In Eastern Rite theology, mainly in Russian theology, “transubstantiation” refers to the relations of persons to each other and to the Holy Spirit. Timing is right as the secular invasion is mounting. The novelist Dostoyevsky (d.1881) creates figures who mirror the deformation of modernity which he thought was caused by reason, the pathology or sin. Dostoyevsky became a counter to the Revolution of 1917 prior to the fact. Dostoyevsky (d.1881) stunned the literary world with portraits of radical alienation and deep questioning of Russia. Where is it? Where is it going? Is Christianity the solution or the problem?

Dostoyevsky’s questions apply equally to the Catholic world. His novels deal with massive human failure, massive human sin. If one considers Augustine on sin “very dark,” consider Dostoyevsky doubles how dark because of becoming demonic. Dostoyevsky draws out the contrast of light or becoming saintly.

During WW I, Kolbe was a student in Rome, a reader of Russian thinkers, co-founder of the Militia of Mary Immaculate. As a priest he innovated use of the media, taught the theology of the Franciscan School, corrected his confreres if they bore even a hint of anti-Judaism, and became “martyr of charity” in Auschwitz. Kolbe founded a City of the Immaculate in Poland, then in Japan. Who knew the hope he would be graced to bring to prisoners in man-made death camps? After 1941, his Marian metaphysics would be left for others to explain and to develop[5] as Peter D. Fehlner.
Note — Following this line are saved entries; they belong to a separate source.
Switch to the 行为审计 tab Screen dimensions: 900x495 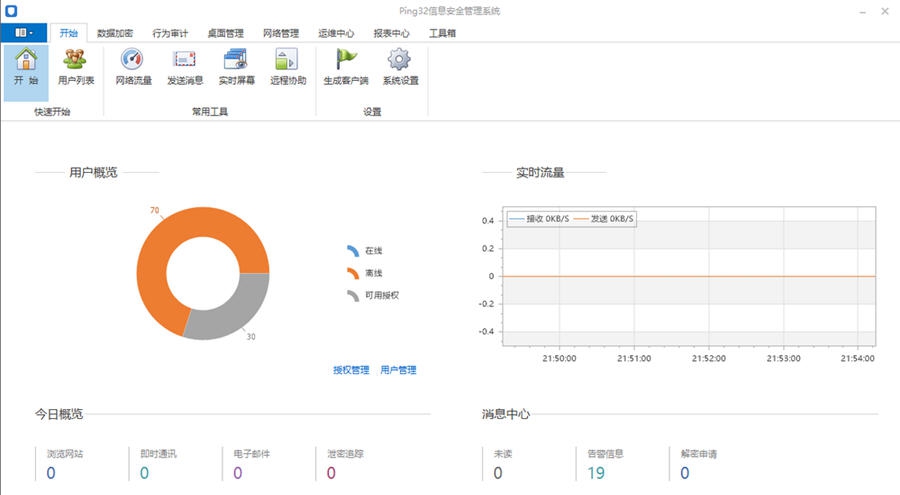pos(170,33)
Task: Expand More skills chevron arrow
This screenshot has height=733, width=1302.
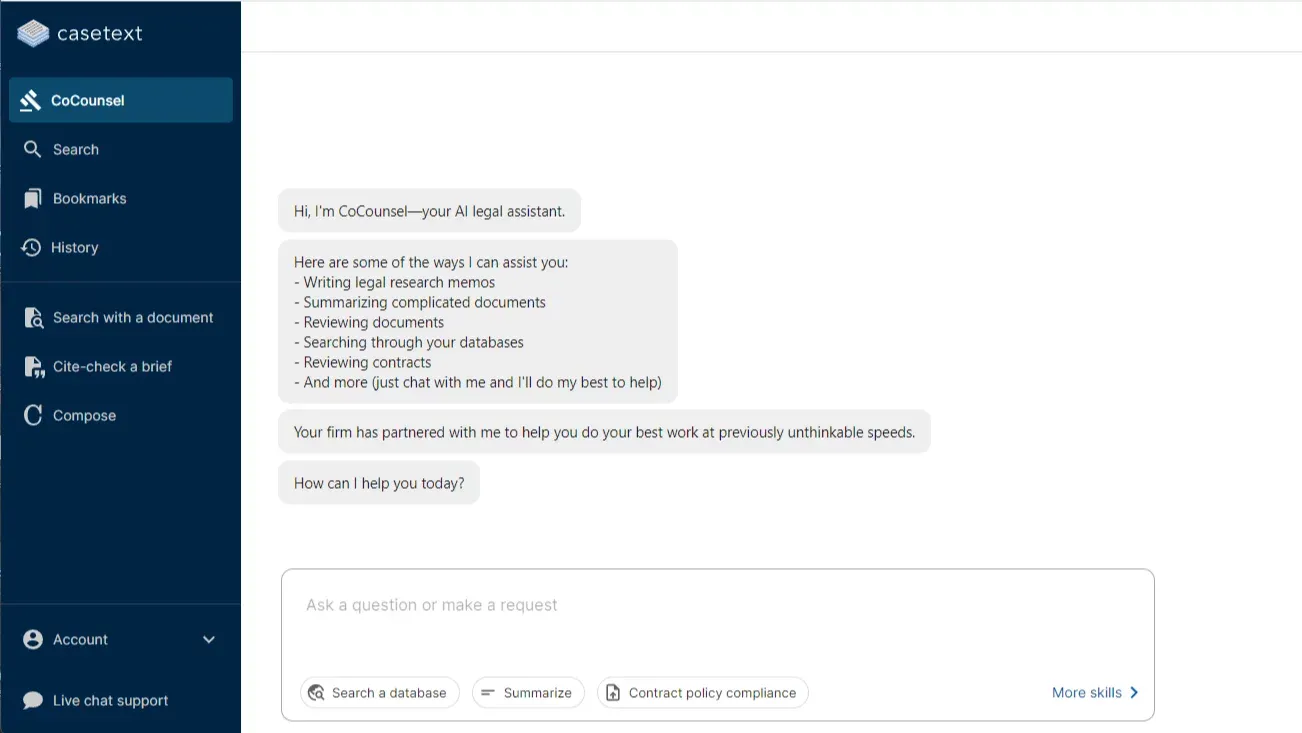Action: [x=1134, y=692]
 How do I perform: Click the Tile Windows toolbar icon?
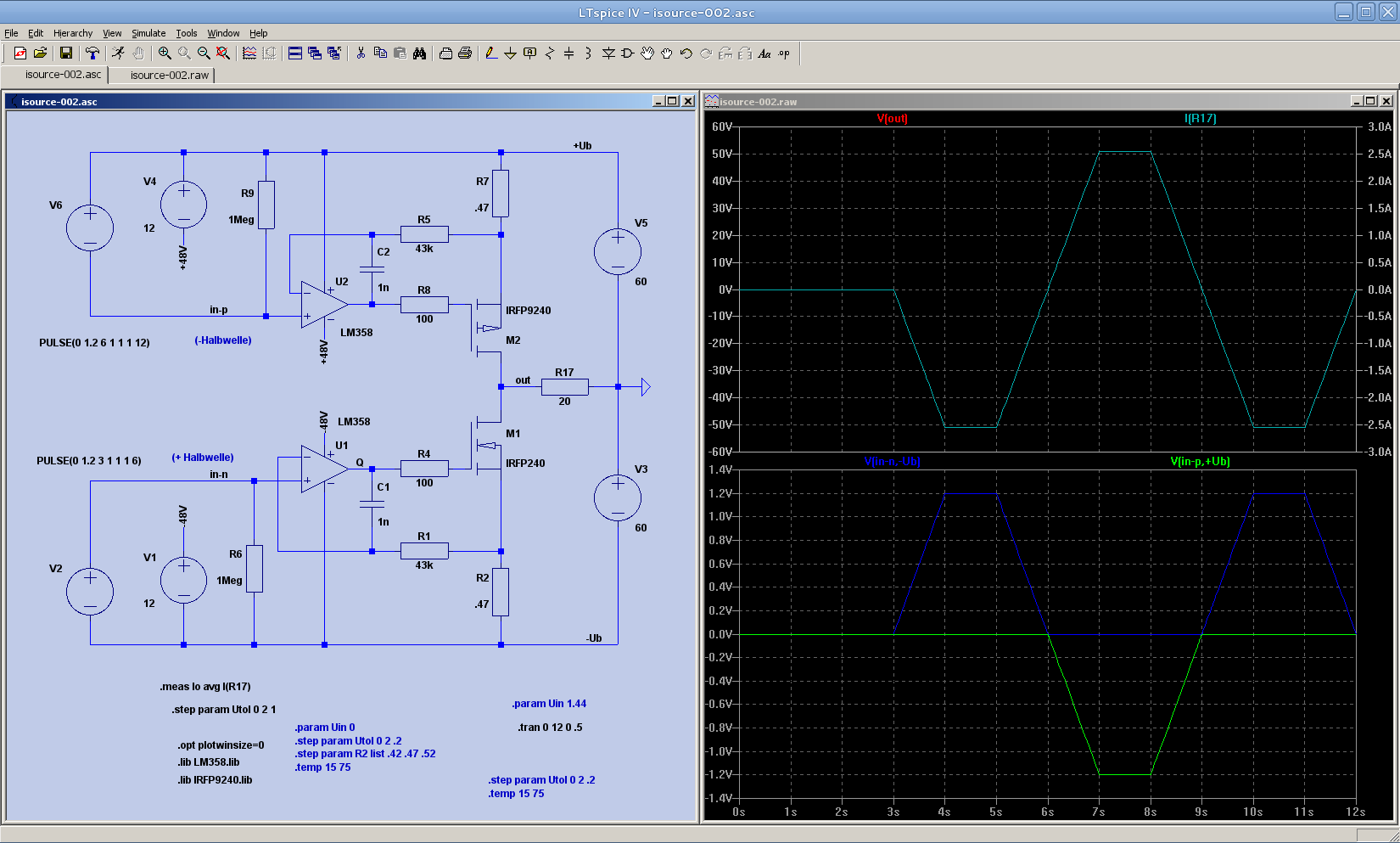(x=295, y=53)
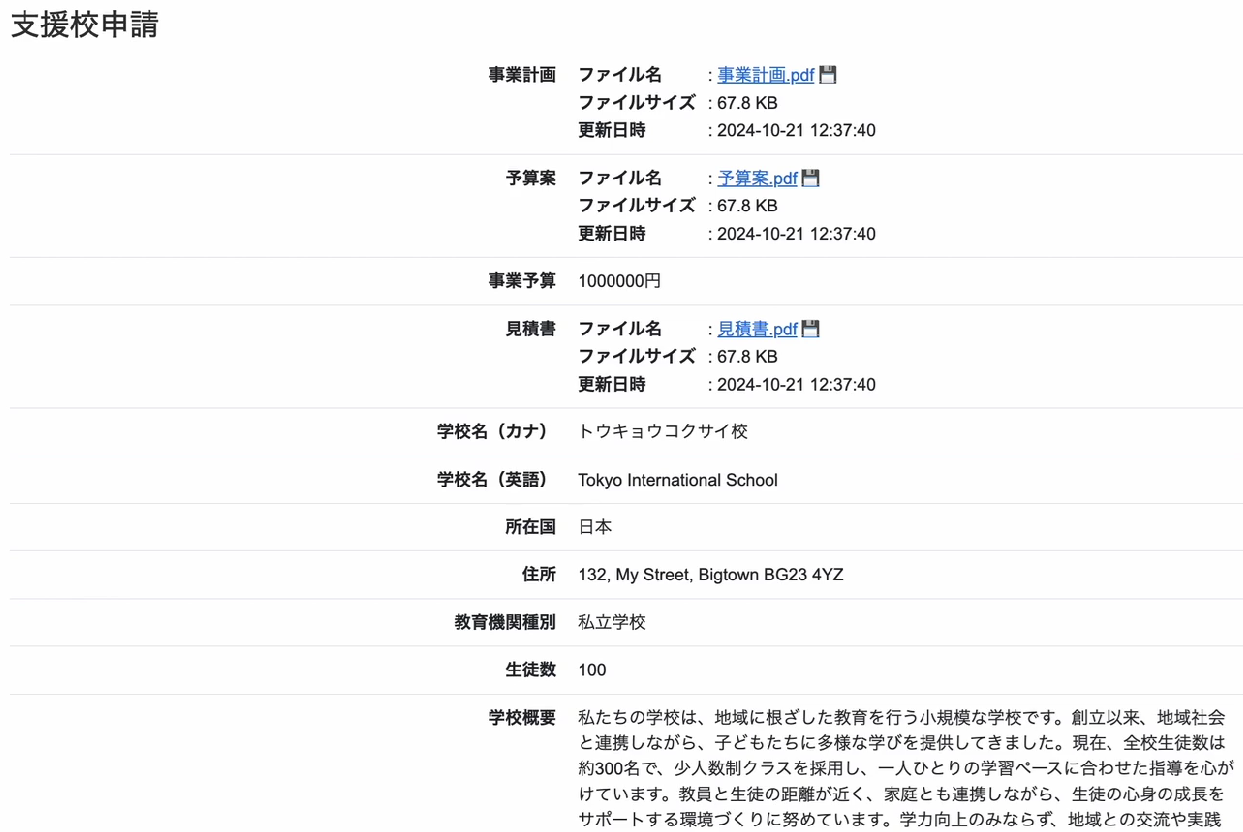Click the download icon beside 見積書.pdf

[x=810, y=328]
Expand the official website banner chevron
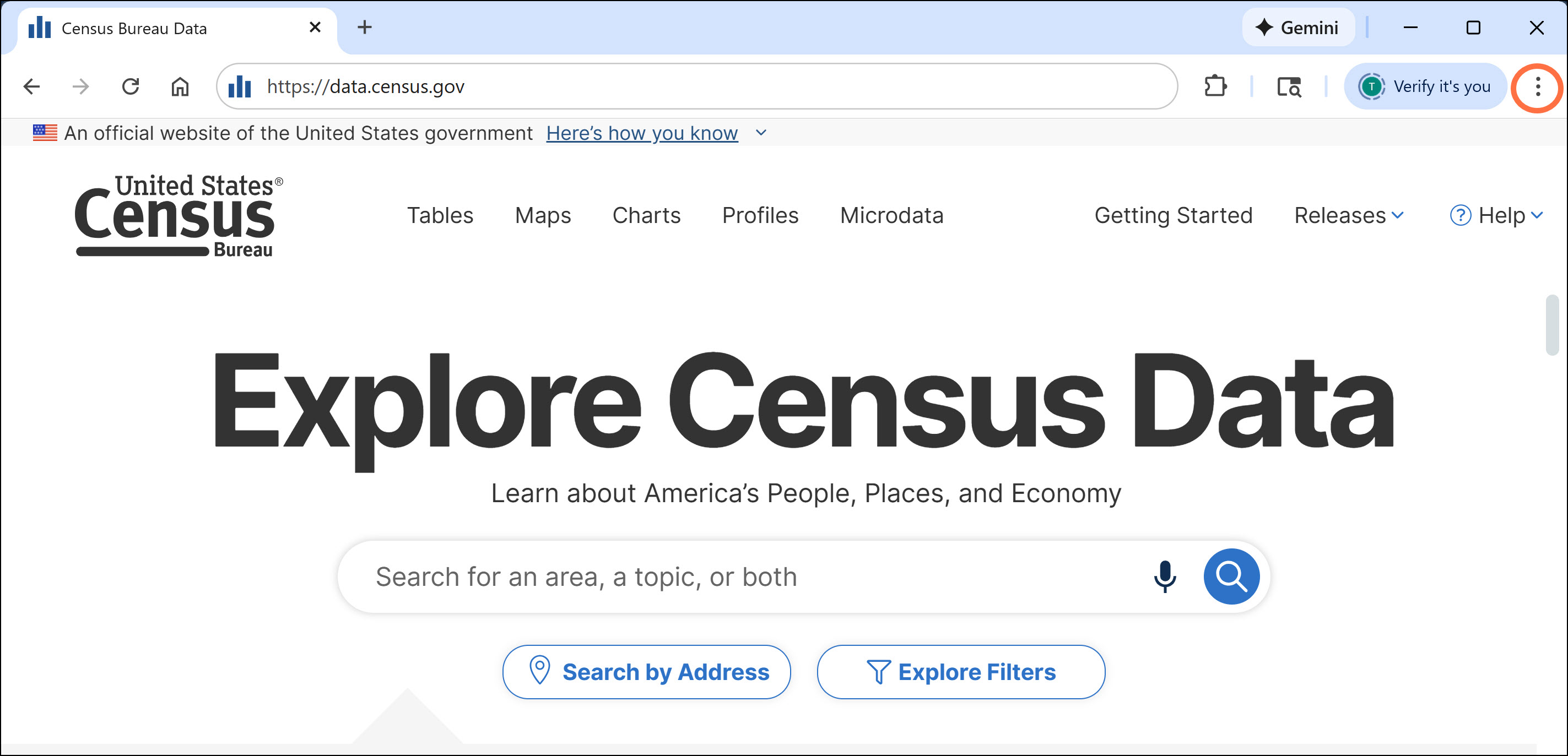The width and height of the screenshot is (1568, 756). (761, 133)
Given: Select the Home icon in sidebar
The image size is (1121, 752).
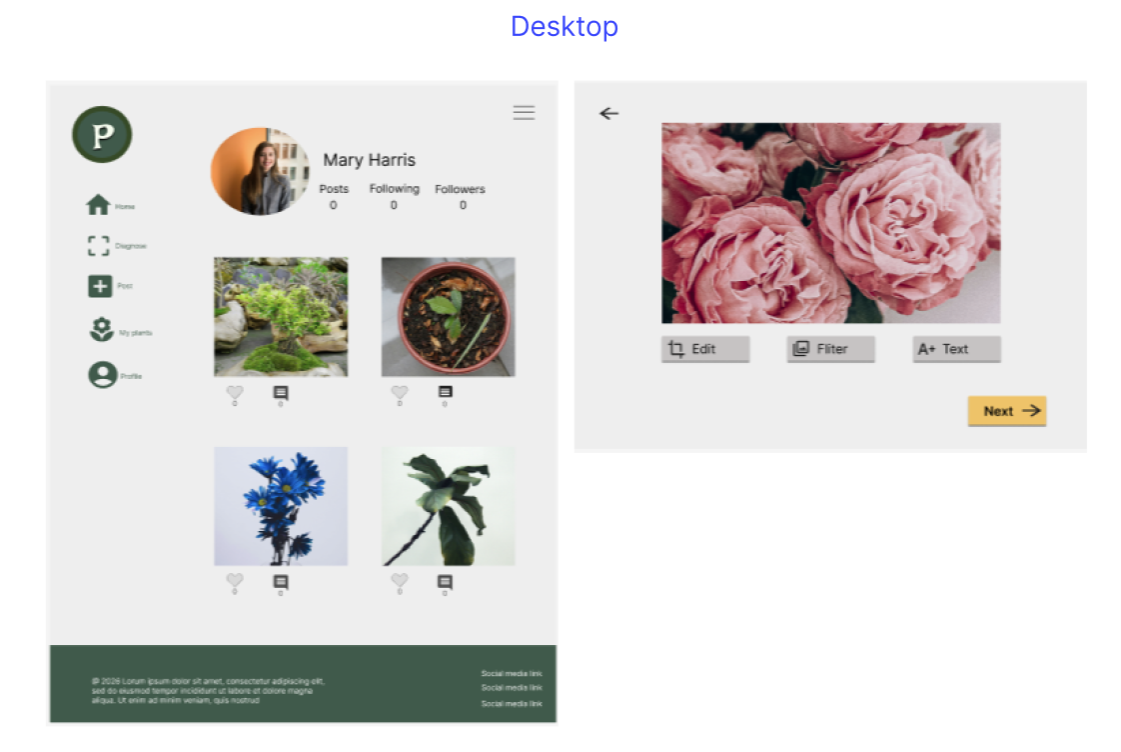Looking at the screenshot, I should [99, 204].
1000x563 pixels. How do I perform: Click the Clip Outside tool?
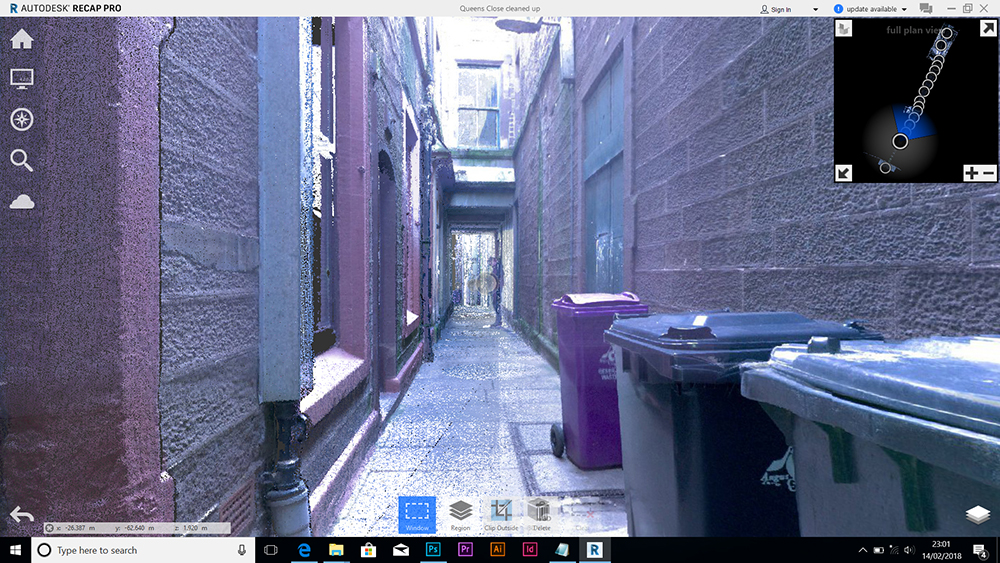[501, 514]
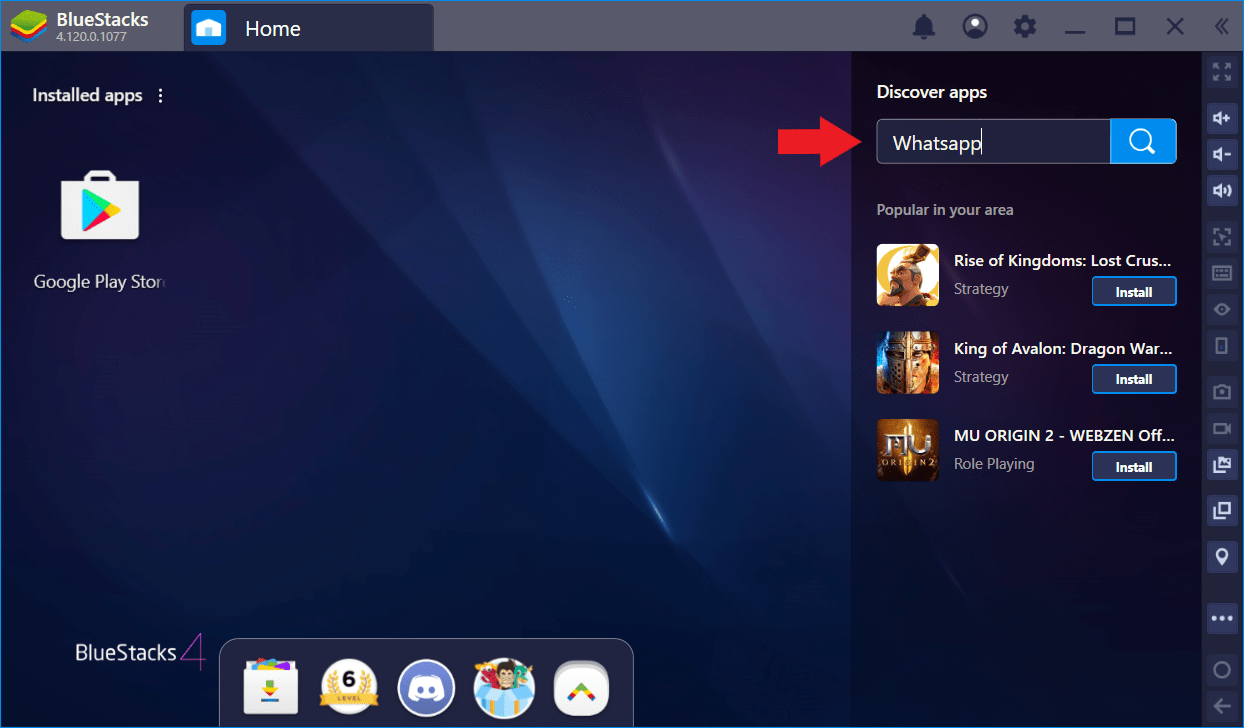The image size is (1244, 728).
Task: Take a screenshot with camera icon
Action: tap(1221, 391)
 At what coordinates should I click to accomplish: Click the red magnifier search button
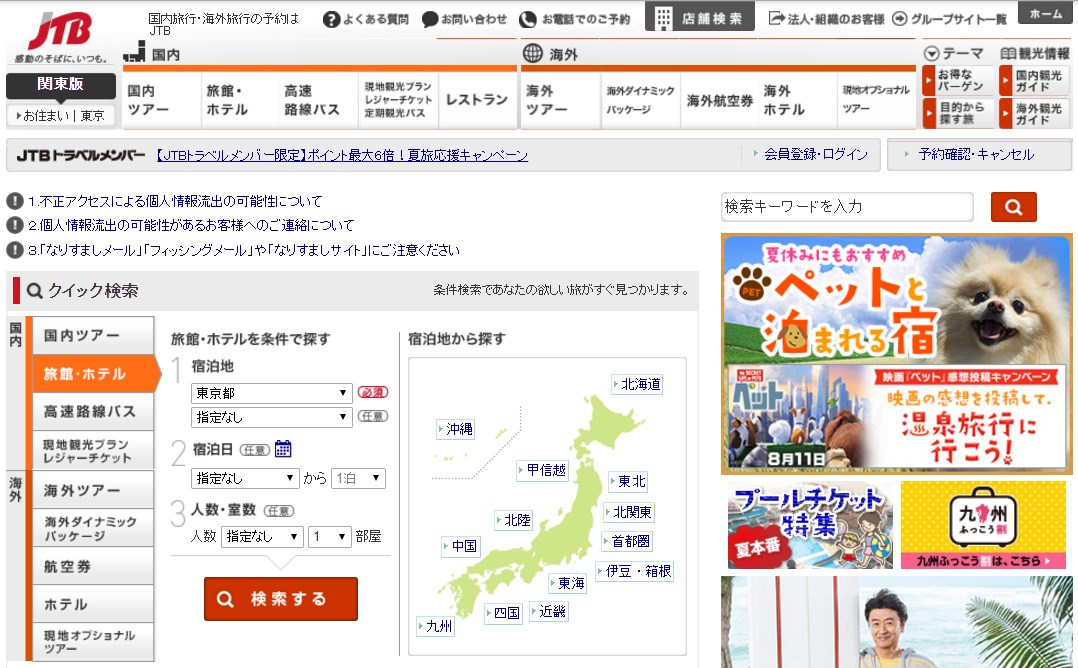[x=1013, y=207]
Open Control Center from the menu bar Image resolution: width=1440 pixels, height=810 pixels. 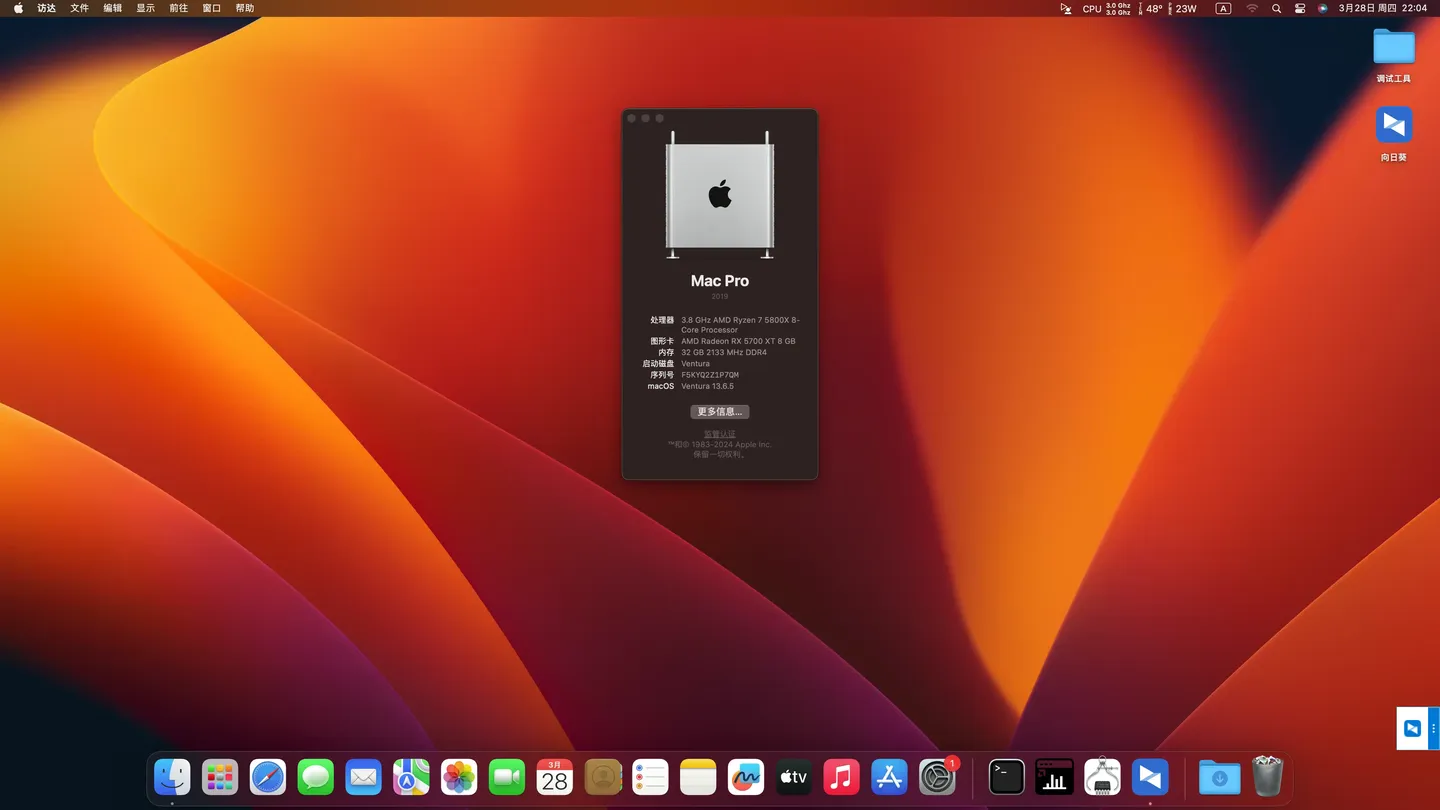click(1299, 8)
At the end of the 19th and beginning of the 20th centuries, Russian Orthodox theology was engaging the cultural changes and flowering. What could be heard after the Revolution of 1917, in Chesterton’s phrase, was an audible hiss of Satan. In 1923, Bulgakov fled Russia by the skin of his teeth and established a theology center in Paris where he died in 1944. Catholic theology, effectively put on hold by external and internal historical reasons after Vatican I, burst forth as the event of events under the leadership of Pope John XXIII and Paul VI at Vatican II to reform and renew the whole Church. Kolbe was beatified in 1971 and canonized in 1982. The cause of the Immaculate remains at the heart of the Franciscan counterthrust to the secular invasion.

The Solemnity of Holy Mary Mother of God draws us to reflect on complex doctrines that have developed about Mary’s spiritual Maternity and divine Maternity. Centuries of practices and devotion to the Mother of God included the love, devotion, and hymns from my Slovak ancestors (parish, school, neighborhood). At 14, with no little trepidation, I began to walk in the footsteps of Christ as a Franciscan. Little did I know Mary’s spiritual Maternity and divine Maternity as experienced by Francis of Assisi and how this became a bulwark reaching the secular invasion today. I realized more what Fr. Fehlner would say: Our Lady chose the Franciscan Order to unravel the theological development that led to the solemn definition of the Immaculate Conception in 1854.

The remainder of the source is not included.